Freshmen will find middle ground elusive in U.S. House

? One of them is a 67-year-old Republican from Michigan; the other, a 31-year-old Democrat from Oklahoma. But when they were sworn in last Tuesday along with 39 other first-time members of the House of Representatives, Joe Schwarz and Dan Boren already were well acquainted.

During the freshman orientation program, Schwarz, a Republican physician from Battle Creek and veteran of the CIA, had approached the youthful Boren and told him how much he admired the young man’s father, former Oklahoma Democratic Sen. David Boren, for his work as chairman of the Senate Intelligence Committee.

Without knowing of this budding cross-party friendship, I had picked these two men to visit on the opening day of Congress — mainly because of their contrasting politics. Schwarz is an avowed moderate in an overwhelmingly conservative party; Boren is one of the most conservative Democrats in their leftward-leaning caucus. The center has been eroding for years in the House of Representatives. Its survival depends on the election of new members like Schwarz and Boren.

For all their differences, they share one bond: Both are products of their state legislatures, a background they have in common with 19 other members of the freshman class. That more than half the newcomers have this experience is significant. It means they are familiar with the give-and-take of the legislative process and the need for compromise.

Schwarz, who was in the state Senate for 15 years and served as its president pro tem for part of that time, said he had been warned before arriving in Washington that the atmosphere in the Capitol was “less than friendly.”

“I hope we can restore some of the camaraderie I knew in Lansing,” he said. “It does no good to be eternally at war with the other party.”

But Schwarz has to walk a narrow line when cooperating with Democrats. He has been a maverick in Michigan, leading Sen. John McCain’s successful “outsider” campaign in the 2000 presidential primary and then unsuccessfully challenging the party establishment’s choice in the 2002 primary for governor.

This year, he won an open-seat Republican primary for Congress with just 28 percent of the vote, as five more conservative candidates split the remainder. Hans Schuler, his campaign treasurer, said as he waited for Schwarz to take the oath that the new congressman will have to remember those numbers as he charts his course. “Joe will certainly be challenged again in the ’06 primary. The ultra-conservatives are saying that. He will not back off his beliefs, but he will have to do a lot of reaching out.”

Boren, like Schwarz, had his toughest race in his primary. When the Democratic incumbent in rural “Little Dixie” ran for the Senate, Boren decided after just one term in the state House of Representatives to take on a former county prosecutor, a woman endorsed by EMILY’s List, the feminist PAC, and much of organized labor. Boren ran to her right, stressing his opposition to gun control, abortion and gay marriage.

He won the primary by a wide margin and breezed in November, despite Bush carrying the district by a landslide. His concern, Boren said, as friends and supporters from home nodded in agreement, is that “unless national party leadership changes its tone, it’s just a matter of time until my district will go Republican, just like the rest of Oklahoma. If the Democratic Party doesn’t change course, they’ll drag us all down.”

Boren is clearly ready to give Bush his vote on many issues, including the sharp limits on lawsuits the president has put high on his agenda. And he, like Schwarz, decries the partisanship he senses in Washington. He told the Tulsa World a few weeks ago that “when I was in the Legislature, many times three or four Democrats, three or four Republicans would go to dinner as friends. It seems here there is a complete firewall between the two parties.”

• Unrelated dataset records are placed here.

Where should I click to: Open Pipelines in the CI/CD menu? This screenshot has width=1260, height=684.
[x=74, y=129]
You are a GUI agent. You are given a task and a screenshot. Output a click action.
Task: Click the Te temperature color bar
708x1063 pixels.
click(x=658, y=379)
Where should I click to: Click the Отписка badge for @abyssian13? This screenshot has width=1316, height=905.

But Boren draws the line on cooperating with White House plans to overhaul Social Security. “We have a lot of people who depend on Social Security,” he said, “and I don’t see the need to tear that up.”

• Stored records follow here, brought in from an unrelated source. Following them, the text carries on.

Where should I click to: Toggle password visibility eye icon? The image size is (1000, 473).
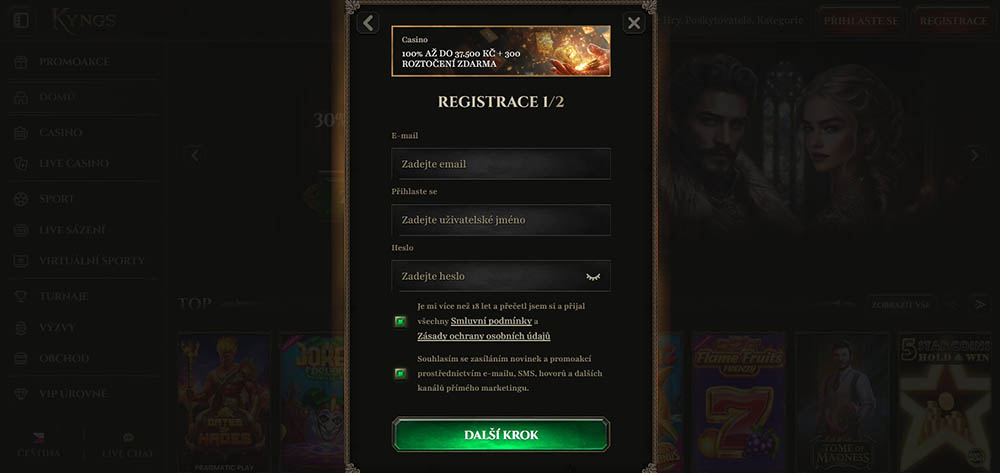tap(593, 277)
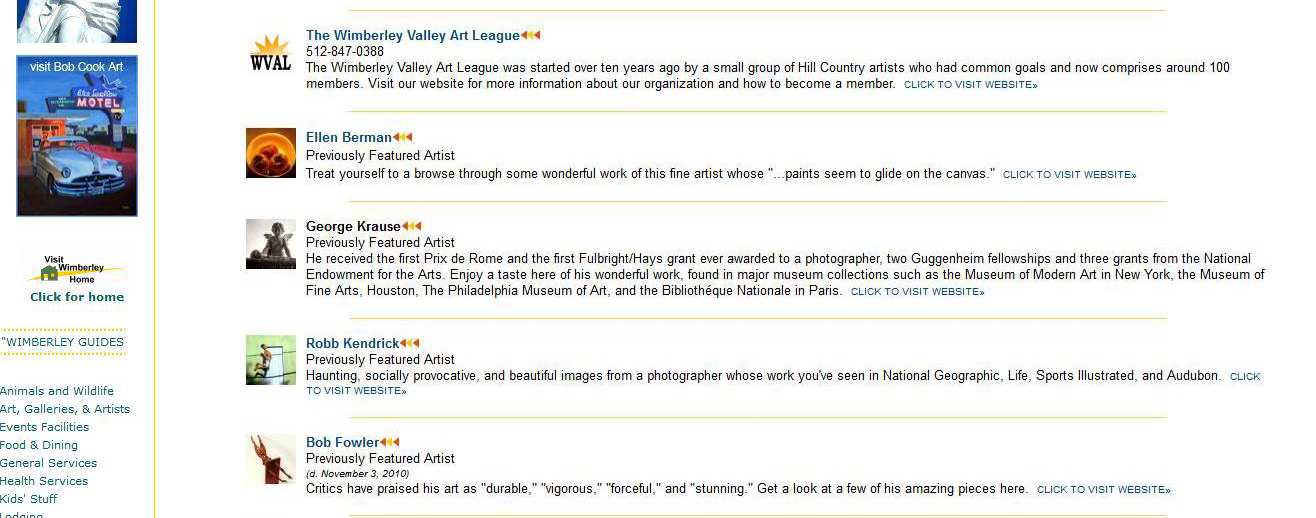Viewport: 1316px width, 518px height.
Task: Open The Wimberley Valley Art League link
Action: click(412, 36)
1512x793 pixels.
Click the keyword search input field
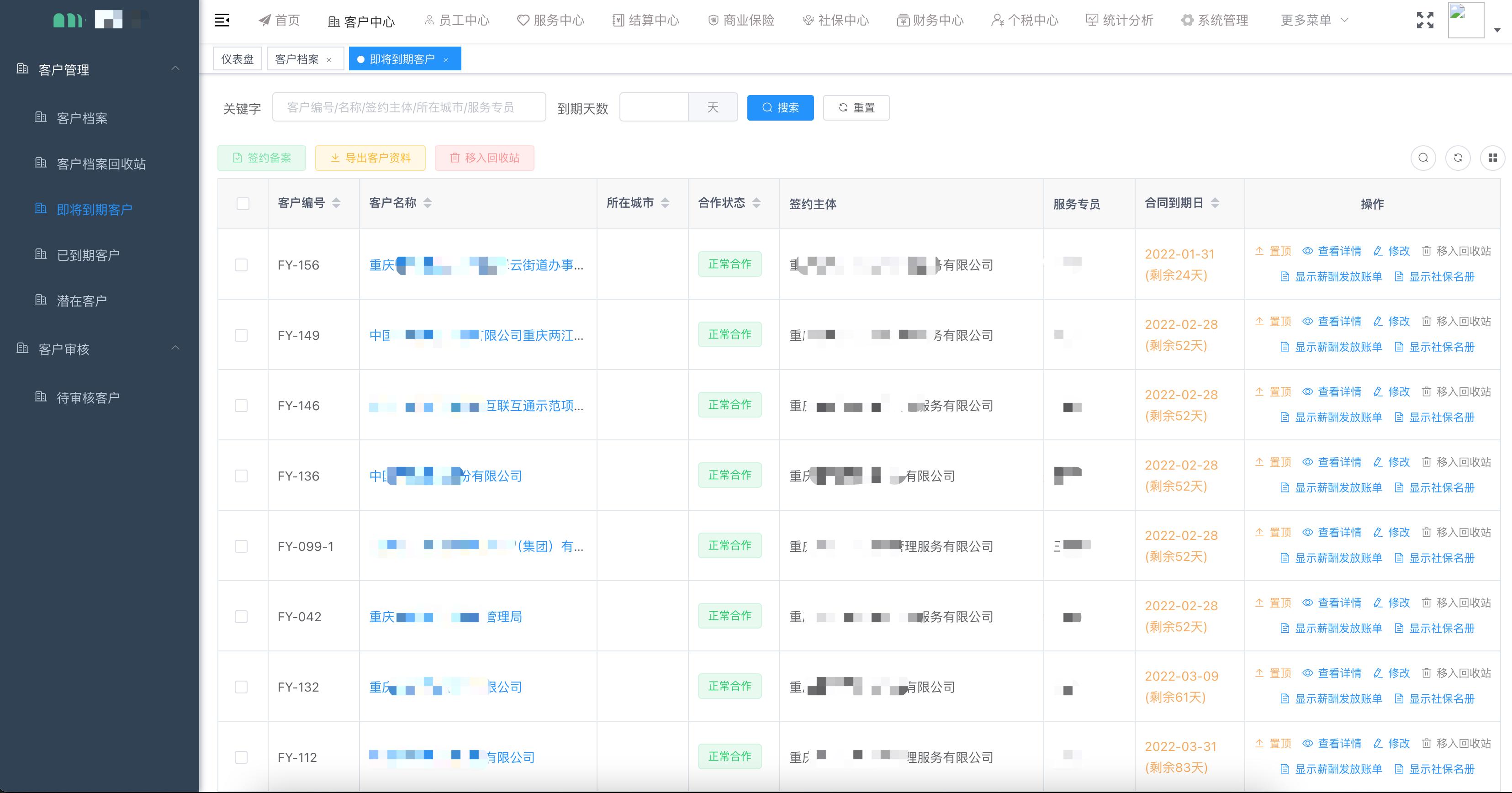(x=409, y=107)
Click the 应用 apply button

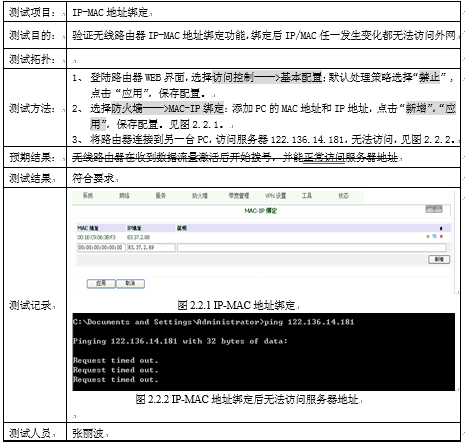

Judy Goad, the district Democratic chairman, said she agreed, citing families who had seen their nest egg of personal savings shrink badly in the 2000 stock market downturn. “Democrats have to protect the people who depend on Social Security,” she said, drawing a line in the sand that may resist any political pressure the White House can apply.

Joe Schwarz and Dan Boren are just beginning to learn how complicated their lives will be, as they try to find common ground without incurring the wrath of their constituents or party leaders.

— David Broder is a columnist for Washington Post Writers Group.